Have you ever talked idly about doing something for about a year and then, one day, suddenly decided to do it? Well, that’s what happened this week in the world of streaming. First, AT&T revealed a $43bn deal to spin off Warner Media and merge it with Discovery, creating a major new media beast in the process. A day later it emerged that Amazon was in talks to snap up iconic film studios MGM in a deal worth more than £6bn. It seems the inevitable consolidation of streaming is finally here.
Both moves make sense. For Discovery and Warner, the tie-up will combine one of Hollywood’s most powerful studios, home to the Harry Potter and Batman franchises, as well as HBO and CNN, with Discovery’s stable of unscripted home, cooking and nature and science shows. Combined, Discovery Plus and HBO Max have just under 60m subscribers. That’s short of Disney’s 100m and well behind the 200m signed up to Netflix, but it’s a pretty strong starting position. What’s more, the joint platform will have all types of content covered, from kids to nature to high-end scripted drama. It’s similar to the umbrella approach that’s worked so well for Disney. One top media banker describes this kind of offering, fittingly, as “rather like walking into a theme park”.
For Amazon, too, a takeover of MGM is a no-brainer. The studio — one of the world’s oldest — boasts everything from Gone With the Wind and The Wizard of Oz to the lucrative Bond franchise. More recently it’s also made moves into TV with hits such as The Handmaid’s Tale. Of course, Amazon is a slightly different beast, with its streaming offering also serving as a draw to its ecommerce services on Prime. In this sense, it’s less worried about leading the way on original content — a strategy that’s become increasingly important for Netflix. But a deal to snap up MGM would massively strengthen its catalogue of films, and keep it very much in the game.

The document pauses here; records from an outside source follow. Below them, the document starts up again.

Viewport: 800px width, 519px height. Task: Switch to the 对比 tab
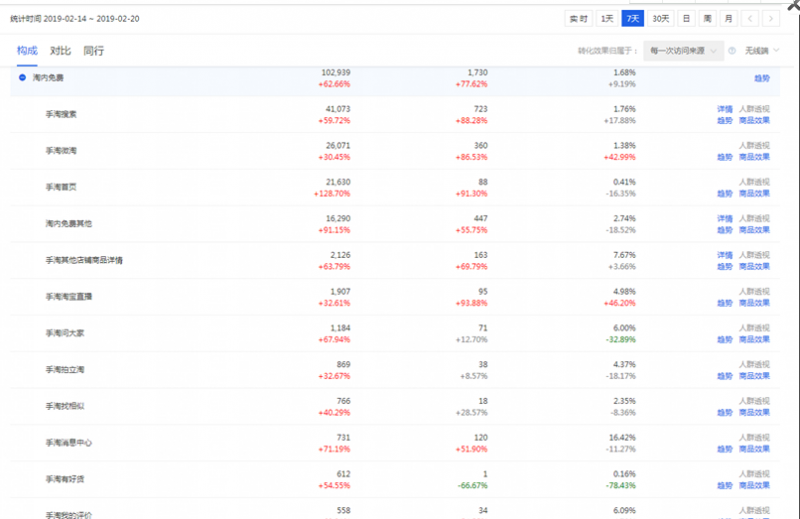(x=60, y=51)
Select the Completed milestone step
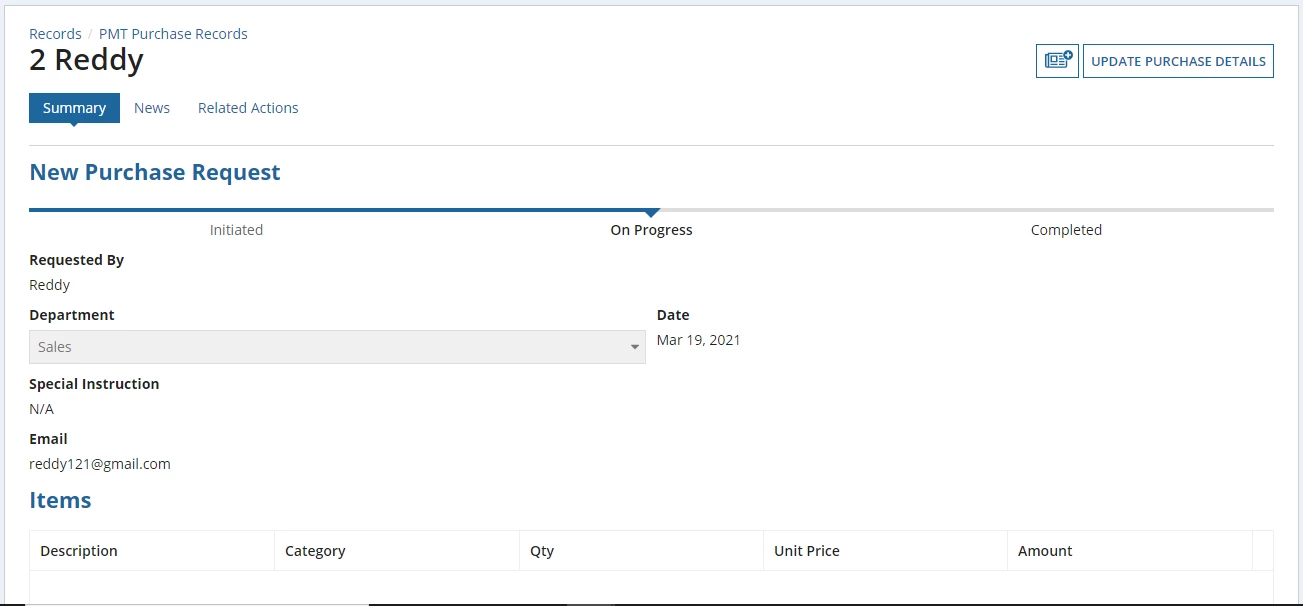Viewport: 1303px width, 606px height. (1066, 230)
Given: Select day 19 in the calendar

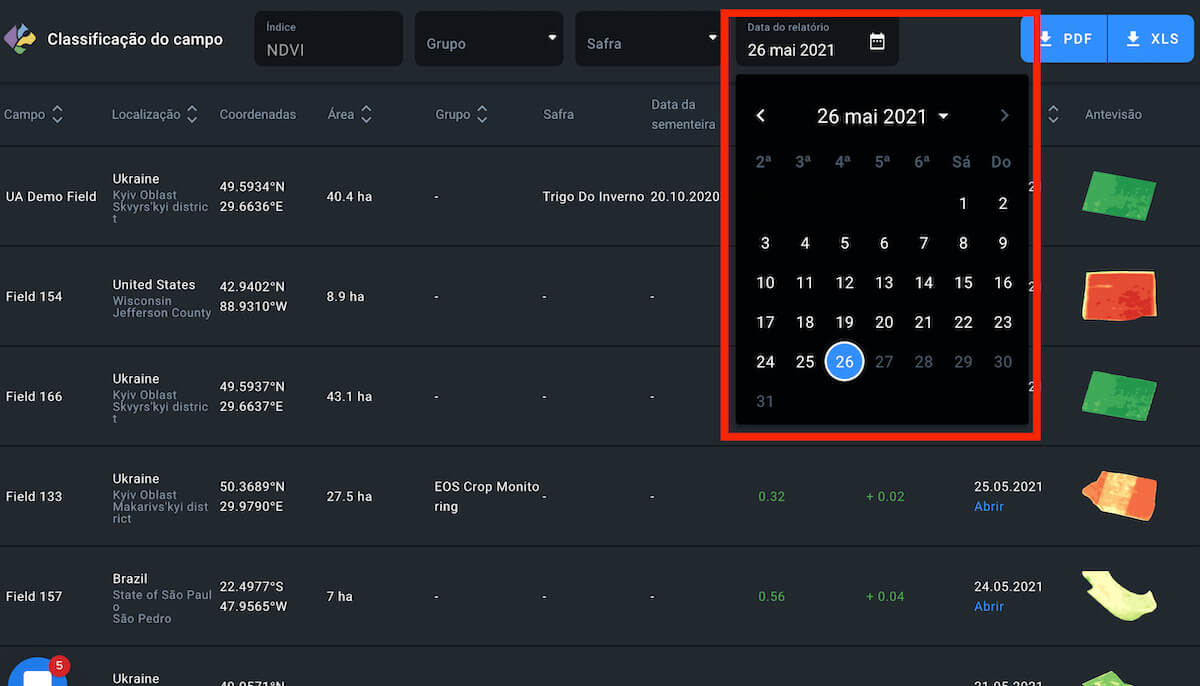Looking at the screenshot, I should coord(845,322).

For the media sector more widely, though, the deal means two things. First, there’s a clear sign that the utopian dream of telco/media tie-ups seems to be crumbling. AT&T paid more than $85bn for Warner Media in 2018. In just three years, its value has been slashed in half. Telecoms firms have often flirted with media assets, viewing them as the glamorous packaging for the nitty-gritty of their core business. For a while, marrying content with distribution was even seen as the key to conquering the modern media landscape. But as broadband and 5G have made infrastructure ever more expensive, and production costs have ballooned due to the streaming wars, the tie-up has become untenable. We’ve already seen it with BT’s efforts to sell off BT Sports, but AT&T’s humbling retreat is perhaps the clearest sign yet.

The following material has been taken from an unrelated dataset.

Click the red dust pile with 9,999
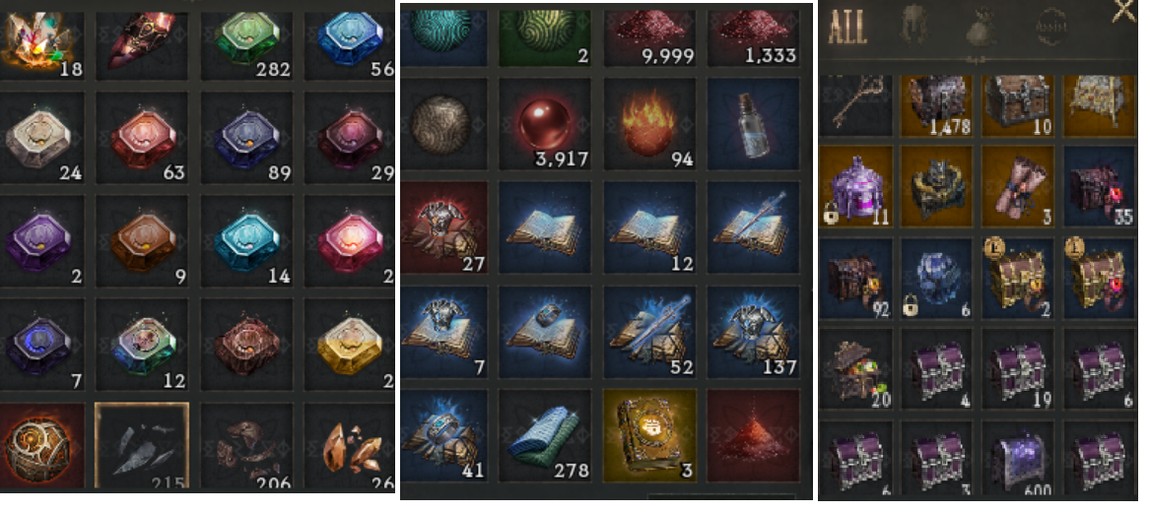Screen dimensions: 1150x512 650,34
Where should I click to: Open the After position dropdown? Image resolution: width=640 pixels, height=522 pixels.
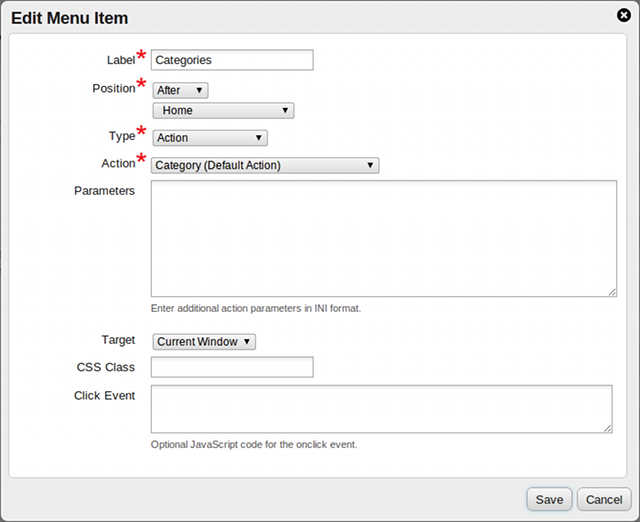[x=181, y=90]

Second, the flurry of deals suggests the streaming wars are moving into their next phase. After years of new launches, during which every Tom, Dick and Harry has whacked a plus at the end of their brand and moved into streaming, the market is well and truly saturated. There’s no doubt that content is king in this game, but scale is also key. It’s now eat or be eaten, so expect a fresh wave of media mergers. In terms of platforms, Viacom CBS and Comcast-owned NBC Universal look primed for consolidation. More studios, such as Lionsgate, will surely also be on the table. Netflix, Disney, Amazon and Apple all have the firepower, so let the shopping spree commence.
Can London close the tech gap on Silicon Valley?

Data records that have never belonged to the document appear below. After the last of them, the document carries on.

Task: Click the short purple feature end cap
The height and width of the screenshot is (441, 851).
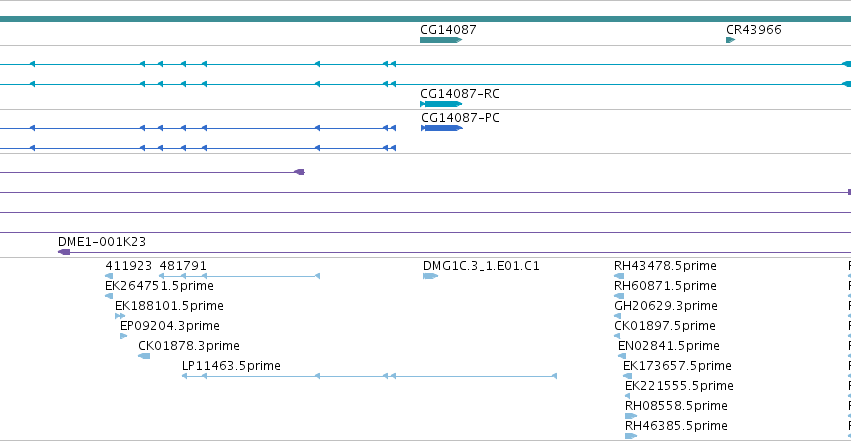Action: tap(300, 172)
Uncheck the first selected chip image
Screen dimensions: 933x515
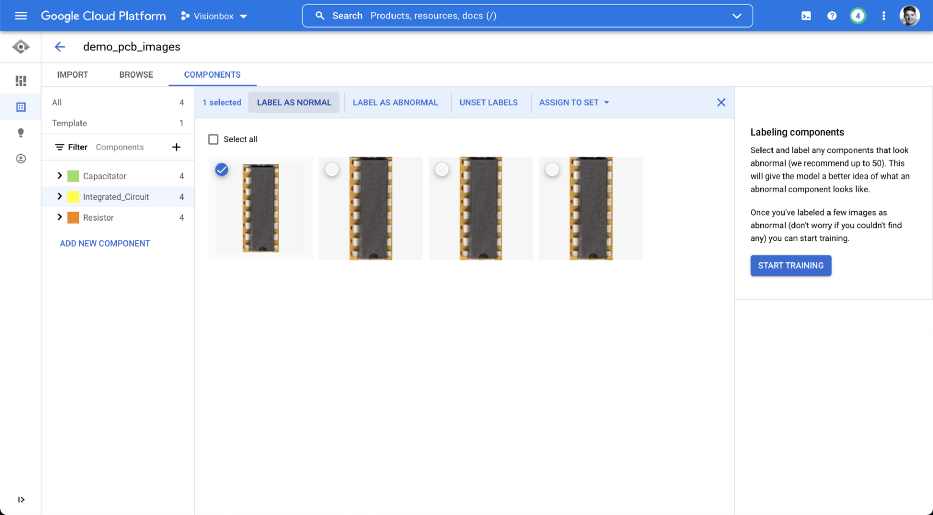point(222,170)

In the current never-ending stream of bad news, it’s good to see a success story. Bullishness around the UK’s booming tech scene is nothing new — it’s been on the rise for years — but new figures out this week showed just how stellar that growth has been. The UK’s tech sector has grown tenfold over the last decade, both in terms of the number of unicorns and venture capital investment. The report was also positive about the outlook, as the number of tech companies nearing unicorn status (dubbed, excruciatingly, “futurecorns”) has also grown by a factor of 10.
The UK is also lightyears ahead of its European neighbours — last year venture capital investment in Britain was more than in France and Germany combined. But the thriving tech scene should now be looking ahead, not back. London is the world’s fourth-biggest tech hotspot, behind the Bay Area, Beijing and New York. Those rankings can surely be climbed.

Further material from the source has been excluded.